Exercise materials.
=== Begin Enclosure ===

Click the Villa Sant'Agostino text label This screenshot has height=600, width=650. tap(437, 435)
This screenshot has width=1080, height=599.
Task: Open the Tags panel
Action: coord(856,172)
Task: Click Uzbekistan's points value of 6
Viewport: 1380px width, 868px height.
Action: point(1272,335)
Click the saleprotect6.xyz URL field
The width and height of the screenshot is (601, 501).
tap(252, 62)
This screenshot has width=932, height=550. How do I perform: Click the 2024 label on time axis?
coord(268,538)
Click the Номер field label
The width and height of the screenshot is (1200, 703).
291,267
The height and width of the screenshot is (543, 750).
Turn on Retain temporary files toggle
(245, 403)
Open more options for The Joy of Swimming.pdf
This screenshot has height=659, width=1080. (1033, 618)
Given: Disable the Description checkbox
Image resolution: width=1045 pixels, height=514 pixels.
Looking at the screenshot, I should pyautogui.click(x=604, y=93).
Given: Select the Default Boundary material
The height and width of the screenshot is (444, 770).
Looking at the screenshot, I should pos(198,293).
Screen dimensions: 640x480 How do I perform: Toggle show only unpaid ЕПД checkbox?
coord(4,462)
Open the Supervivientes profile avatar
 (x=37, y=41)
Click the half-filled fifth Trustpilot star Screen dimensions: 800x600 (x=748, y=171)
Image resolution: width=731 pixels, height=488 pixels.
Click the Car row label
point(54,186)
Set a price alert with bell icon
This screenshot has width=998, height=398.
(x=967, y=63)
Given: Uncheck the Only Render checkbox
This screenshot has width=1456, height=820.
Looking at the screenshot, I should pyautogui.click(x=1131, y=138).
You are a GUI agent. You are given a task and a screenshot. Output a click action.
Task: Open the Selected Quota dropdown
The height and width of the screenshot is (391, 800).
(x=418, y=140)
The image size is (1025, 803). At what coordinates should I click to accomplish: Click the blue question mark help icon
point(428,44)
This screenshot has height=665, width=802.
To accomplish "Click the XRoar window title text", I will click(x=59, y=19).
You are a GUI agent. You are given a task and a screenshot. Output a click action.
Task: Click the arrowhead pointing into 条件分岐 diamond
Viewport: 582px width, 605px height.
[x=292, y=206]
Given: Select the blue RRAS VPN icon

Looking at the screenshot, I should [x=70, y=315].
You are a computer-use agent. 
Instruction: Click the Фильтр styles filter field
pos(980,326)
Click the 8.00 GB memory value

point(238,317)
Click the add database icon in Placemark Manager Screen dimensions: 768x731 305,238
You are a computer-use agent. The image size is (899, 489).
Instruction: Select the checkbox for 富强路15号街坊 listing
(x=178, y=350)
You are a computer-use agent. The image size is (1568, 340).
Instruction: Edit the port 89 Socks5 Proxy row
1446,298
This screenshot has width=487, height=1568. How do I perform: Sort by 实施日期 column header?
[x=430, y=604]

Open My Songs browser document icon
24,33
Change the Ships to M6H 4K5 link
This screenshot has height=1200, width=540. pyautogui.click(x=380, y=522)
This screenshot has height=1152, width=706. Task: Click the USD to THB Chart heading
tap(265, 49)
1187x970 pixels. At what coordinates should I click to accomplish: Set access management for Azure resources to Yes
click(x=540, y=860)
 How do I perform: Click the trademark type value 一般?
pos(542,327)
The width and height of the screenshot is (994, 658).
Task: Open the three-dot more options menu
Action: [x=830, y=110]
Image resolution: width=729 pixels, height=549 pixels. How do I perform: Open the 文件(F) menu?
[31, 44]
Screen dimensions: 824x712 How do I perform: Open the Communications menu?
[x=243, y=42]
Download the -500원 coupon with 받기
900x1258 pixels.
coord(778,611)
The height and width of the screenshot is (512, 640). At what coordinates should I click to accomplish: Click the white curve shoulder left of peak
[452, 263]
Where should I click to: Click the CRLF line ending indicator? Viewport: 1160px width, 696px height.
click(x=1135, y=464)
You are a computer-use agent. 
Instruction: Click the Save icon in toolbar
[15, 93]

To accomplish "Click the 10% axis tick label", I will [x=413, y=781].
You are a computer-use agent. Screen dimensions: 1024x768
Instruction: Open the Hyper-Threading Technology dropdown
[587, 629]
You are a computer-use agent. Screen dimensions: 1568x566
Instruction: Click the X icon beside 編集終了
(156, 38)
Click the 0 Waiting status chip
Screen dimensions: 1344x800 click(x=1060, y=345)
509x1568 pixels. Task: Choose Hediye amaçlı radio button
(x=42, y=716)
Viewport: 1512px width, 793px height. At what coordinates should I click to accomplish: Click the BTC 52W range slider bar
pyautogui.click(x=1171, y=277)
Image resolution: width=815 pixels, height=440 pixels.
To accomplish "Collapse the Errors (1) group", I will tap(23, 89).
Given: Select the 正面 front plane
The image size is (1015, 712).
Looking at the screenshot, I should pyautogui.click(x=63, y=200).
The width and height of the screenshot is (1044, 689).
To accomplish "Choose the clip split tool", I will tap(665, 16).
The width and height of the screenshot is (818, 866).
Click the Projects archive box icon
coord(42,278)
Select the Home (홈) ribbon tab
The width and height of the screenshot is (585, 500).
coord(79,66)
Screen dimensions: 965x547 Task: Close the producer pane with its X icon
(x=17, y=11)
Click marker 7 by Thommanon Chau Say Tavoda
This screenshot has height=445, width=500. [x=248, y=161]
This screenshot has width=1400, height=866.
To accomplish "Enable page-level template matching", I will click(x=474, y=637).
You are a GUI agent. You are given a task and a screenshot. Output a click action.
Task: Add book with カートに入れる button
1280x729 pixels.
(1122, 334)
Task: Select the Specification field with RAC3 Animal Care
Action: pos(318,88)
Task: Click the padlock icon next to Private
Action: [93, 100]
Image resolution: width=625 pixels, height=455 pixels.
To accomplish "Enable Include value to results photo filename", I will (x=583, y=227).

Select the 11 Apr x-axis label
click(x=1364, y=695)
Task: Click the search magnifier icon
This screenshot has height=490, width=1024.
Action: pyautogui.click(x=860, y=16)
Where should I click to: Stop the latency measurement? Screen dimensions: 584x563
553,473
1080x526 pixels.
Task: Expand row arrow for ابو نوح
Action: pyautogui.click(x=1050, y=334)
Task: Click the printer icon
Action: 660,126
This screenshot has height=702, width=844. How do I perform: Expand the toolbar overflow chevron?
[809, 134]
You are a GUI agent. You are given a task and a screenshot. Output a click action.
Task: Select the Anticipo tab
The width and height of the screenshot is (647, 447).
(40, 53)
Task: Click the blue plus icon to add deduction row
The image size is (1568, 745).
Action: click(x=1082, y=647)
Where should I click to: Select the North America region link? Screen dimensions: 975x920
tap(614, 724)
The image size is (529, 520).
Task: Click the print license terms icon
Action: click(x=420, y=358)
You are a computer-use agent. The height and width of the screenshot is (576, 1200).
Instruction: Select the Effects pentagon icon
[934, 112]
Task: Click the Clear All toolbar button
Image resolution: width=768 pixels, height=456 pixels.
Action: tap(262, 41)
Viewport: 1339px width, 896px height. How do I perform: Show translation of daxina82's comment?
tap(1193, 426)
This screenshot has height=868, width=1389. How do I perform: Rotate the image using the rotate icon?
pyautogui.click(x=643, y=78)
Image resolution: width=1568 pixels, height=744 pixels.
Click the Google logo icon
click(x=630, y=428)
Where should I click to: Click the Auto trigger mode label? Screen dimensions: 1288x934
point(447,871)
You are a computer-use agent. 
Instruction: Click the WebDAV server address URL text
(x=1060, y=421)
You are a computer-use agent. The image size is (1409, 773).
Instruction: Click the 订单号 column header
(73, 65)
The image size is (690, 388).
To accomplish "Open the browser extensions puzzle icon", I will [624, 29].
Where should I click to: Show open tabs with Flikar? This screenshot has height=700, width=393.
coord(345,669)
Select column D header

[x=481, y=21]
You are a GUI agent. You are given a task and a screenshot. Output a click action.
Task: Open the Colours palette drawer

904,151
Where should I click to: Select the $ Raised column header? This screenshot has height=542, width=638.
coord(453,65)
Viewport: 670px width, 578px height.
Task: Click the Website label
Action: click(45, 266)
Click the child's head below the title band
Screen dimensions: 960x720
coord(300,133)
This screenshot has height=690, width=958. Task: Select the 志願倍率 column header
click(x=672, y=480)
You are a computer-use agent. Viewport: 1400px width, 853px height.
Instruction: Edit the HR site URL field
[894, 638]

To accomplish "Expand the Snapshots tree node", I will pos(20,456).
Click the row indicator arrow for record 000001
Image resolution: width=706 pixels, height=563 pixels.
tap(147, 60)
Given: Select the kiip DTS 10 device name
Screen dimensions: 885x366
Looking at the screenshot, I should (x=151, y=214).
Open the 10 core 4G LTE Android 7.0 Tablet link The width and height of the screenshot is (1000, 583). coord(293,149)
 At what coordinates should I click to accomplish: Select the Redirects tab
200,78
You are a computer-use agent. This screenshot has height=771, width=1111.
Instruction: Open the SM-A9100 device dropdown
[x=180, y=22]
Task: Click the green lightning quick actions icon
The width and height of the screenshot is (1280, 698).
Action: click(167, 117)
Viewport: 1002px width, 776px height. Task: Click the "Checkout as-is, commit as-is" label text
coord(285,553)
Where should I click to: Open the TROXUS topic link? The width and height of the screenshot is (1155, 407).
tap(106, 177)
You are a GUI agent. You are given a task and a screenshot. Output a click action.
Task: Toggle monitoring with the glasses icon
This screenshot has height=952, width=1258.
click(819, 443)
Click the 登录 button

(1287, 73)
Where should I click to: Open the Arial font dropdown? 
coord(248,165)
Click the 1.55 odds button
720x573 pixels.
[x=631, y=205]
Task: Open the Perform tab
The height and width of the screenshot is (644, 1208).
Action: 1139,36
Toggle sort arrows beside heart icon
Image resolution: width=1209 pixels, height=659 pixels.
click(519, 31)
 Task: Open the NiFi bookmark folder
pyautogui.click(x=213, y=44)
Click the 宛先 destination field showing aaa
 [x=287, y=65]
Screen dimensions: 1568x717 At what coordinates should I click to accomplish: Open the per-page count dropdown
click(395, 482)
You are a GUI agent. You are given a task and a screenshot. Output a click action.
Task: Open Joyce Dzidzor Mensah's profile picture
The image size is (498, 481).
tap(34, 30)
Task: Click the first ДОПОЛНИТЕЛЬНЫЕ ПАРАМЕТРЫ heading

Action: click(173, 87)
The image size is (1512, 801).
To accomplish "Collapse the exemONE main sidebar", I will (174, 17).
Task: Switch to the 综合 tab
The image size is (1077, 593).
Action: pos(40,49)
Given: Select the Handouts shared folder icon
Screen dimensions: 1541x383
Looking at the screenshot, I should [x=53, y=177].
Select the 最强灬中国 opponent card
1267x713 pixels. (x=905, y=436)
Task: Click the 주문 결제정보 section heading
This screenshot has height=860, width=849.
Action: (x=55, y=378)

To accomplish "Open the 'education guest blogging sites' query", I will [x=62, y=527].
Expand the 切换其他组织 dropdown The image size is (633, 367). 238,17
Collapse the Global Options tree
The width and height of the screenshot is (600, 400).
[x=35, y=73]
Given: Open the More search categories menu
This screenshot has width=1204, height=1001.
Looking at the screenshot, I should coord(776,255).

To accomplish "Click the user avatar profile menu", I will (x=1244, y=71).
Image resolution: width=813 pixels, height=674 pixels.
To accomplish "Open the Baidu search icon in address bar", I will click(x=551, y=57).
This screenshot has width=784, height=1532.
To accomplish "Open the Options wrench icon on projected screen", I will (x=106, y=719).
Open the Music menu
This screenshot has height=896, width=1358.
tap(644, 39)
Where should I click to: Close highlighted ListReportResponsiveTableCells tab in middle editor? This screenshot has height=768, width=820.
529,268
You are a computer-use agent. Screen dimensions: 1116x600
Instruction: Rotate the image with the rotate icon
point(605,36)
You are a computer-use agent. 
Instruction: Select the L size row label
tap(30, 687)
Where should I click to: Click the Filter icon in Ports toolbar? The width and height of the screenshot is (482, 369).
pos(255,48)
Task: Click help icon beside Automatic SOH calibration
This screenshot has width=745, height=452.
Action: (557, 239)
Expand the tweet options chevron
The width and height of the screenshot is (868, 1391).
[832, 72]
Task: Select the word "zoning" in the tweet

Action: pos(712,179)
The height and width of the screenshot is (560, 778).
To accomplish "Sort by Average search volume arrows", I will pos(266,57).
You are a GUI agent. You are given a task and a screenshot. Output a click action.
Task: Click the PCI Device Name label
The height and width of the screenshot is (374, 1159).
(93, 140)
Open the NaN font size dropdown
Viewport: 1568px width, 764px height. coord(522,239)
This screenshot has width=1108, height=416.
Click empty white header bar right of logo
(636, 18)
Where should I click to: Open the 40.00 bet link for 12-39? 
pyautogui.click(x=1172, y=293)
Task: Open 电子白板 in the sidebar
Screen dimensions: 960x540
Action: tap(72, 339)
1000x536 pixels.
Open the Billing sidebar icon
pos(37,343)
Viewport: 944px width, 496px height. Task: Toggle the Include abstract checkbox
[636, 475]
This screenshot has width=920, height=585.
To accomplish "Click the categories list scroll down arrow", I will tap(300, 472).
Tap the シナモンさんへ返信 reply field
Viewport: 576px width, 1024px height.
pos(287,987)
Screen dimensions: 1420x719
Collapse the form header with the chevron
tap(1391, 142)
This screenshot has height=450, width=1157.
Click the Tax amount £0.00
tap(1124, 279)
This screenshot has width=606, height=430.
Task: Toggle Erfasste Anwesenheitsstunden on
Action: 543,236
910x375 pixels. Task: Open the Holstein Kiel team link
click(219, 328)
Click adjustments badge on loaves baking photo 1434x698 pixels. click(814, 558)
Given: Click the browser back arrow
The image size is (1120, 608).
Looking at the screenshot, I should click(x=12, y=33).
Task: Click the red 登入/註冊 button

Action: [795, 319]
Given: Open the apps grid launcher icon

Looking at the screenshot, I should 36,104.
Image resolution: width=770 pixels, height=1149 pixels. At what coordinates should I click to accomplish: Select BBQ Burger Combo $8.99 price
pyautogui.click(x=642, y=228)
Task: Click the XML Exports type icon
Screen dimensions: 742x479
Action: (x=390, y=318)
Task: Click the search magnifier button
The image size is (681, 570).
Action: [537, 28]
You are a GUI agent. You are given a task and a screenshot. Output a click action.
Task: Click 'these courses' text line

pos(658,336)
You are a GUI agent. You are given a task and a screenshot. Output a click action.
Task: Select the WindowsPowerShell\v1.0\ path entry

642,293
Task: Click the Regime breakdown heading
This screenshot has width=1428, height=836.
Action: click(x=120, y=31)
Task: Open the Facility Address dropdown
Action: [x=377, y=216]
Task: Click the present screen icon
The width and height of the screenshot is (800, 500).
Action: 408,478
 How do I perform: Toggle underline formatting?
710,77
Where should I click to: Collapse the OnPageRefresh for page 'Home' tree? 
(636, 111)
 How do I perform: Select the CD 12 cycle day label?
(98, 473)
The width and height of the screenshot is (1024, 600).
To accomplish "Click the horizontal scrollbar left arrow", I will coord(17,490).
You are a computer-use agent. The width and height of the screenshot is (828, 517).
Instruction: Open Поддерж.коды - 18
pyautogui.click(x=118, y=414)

=== End Enclosure ===

Work to complete. Copy down every line of the material above that includes the string "magnifier".

Solved problem.
Task: Click the search magnifier icon
Task: Click the search magnifier button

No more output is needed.